Throughout Obama’s campaign and Presidency, our country has exhibited a disgusting lack of shame for its racist mentality. Imagery comparing Obama to primates, to African witch-doctors, and to various behaviors attributed stereotypically to Blacks was distributed across the Internet and fouled many screens. His Kenyan ancestry and hypothetically fake birthplace were constantly assailed, as a means of attacking his citizenship and patriotism. If anyone thought the raw, emotional form of racism that drives bigots to mouth-foaming condemnation of a man for his skin color was extinct, the campaign season of 2008 must surely drive that notion from his mind.
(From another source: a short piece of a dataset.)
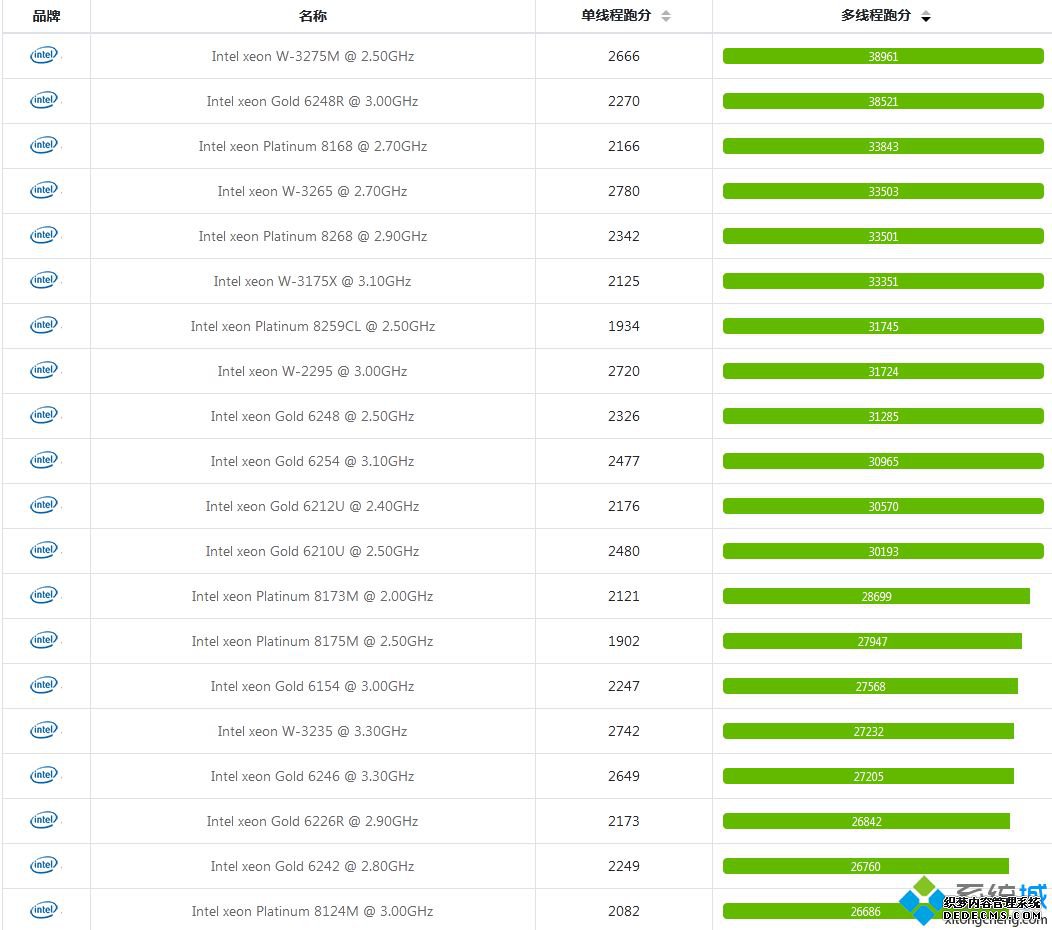Click Intel logo beside xeon W-3275M
This screenshot has width=1052, height=930.
click(44, 55)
Anything Obama said or did for the benefit of black people in this country was immediately targeted as being preferential treatment, and he was forced to moderate his views on virtually every issue of importance to his own racial community because he didn’t want to risk the specter of favoritism. This echoes the early struggles of Black leadership as pointed out by Du Bois: “By the poverty and ignorance of his people, the Negro minister or doctor was tempted toward quackery and demagogy; and by the criticism of the other world, toward ideals that made him ashamed of his lowly tasks.” By placating the concerns of the Whites and catering entirely to their needs, Obama fell into a leadership trap, appearing to rule Blacks with the blessings of the Whites:
Honest and earnest criticism from those whose interests are most nearly touched,—criticism of writers by readers,—this is the soul of democracy and the safeguard of modern society. If the best of the American Negroes receive by outer pressure a leader whom they had not recognized before, manifestly there is here a certain palpable gain. Yet there is also irreparable loss,—a loss of that peculiarly valuable education which a group receives when by search and criticism it finds and commissions its own leaders. The way in which this is done is at once the most elementary and the nicest problem of social growth. History is but the record of such group-leadership; and yet how infinitely changeful is its type and character! And of all types and kinds, what can be more instructive than the leadership of a group within a group?—that curious double movement where real progress may be negative and actual advance be relative retrogression.
A prime example of the kind of racial back-peddling that exemplifies the Obama Administration is the case of Harvard professor Henry Louis Gates, who was arrested in his own home because of a call to police about some black men allegedly seen breaking through the back door. When the controversy first struck, Obama commented at a press conference that racial profiling by law enforcement is an established fact, thereby setting off an enormous round of conservative criticism. Obama backed down, apologized to the arresting officer, and even held a “Beer Summit” between Professor Gates and the policeman. It seems very ironic that the structural injustices which have prevailed since before Obama was a glimmer in the eye of his Kenyan father caused a highly-charged political situation which forced him to deny the very existence of said injustice, and to paper over the incident with an American cultural tradition, the drinking of beer, while downplaying the abrogation of civil rights.
If The Souls of Black People weren’t relevant today, African American presidents would be fairly run-of-the-mill and could govern according to their true will, educational standards would be fairly applied, jails would hold a fair mix of colors, our economy would reward hard-workers equitably, and the black family would be a safe and happy place. However, since we know these conditions haven’t been met, we must assume that we are most certainly not living in a post-racial America.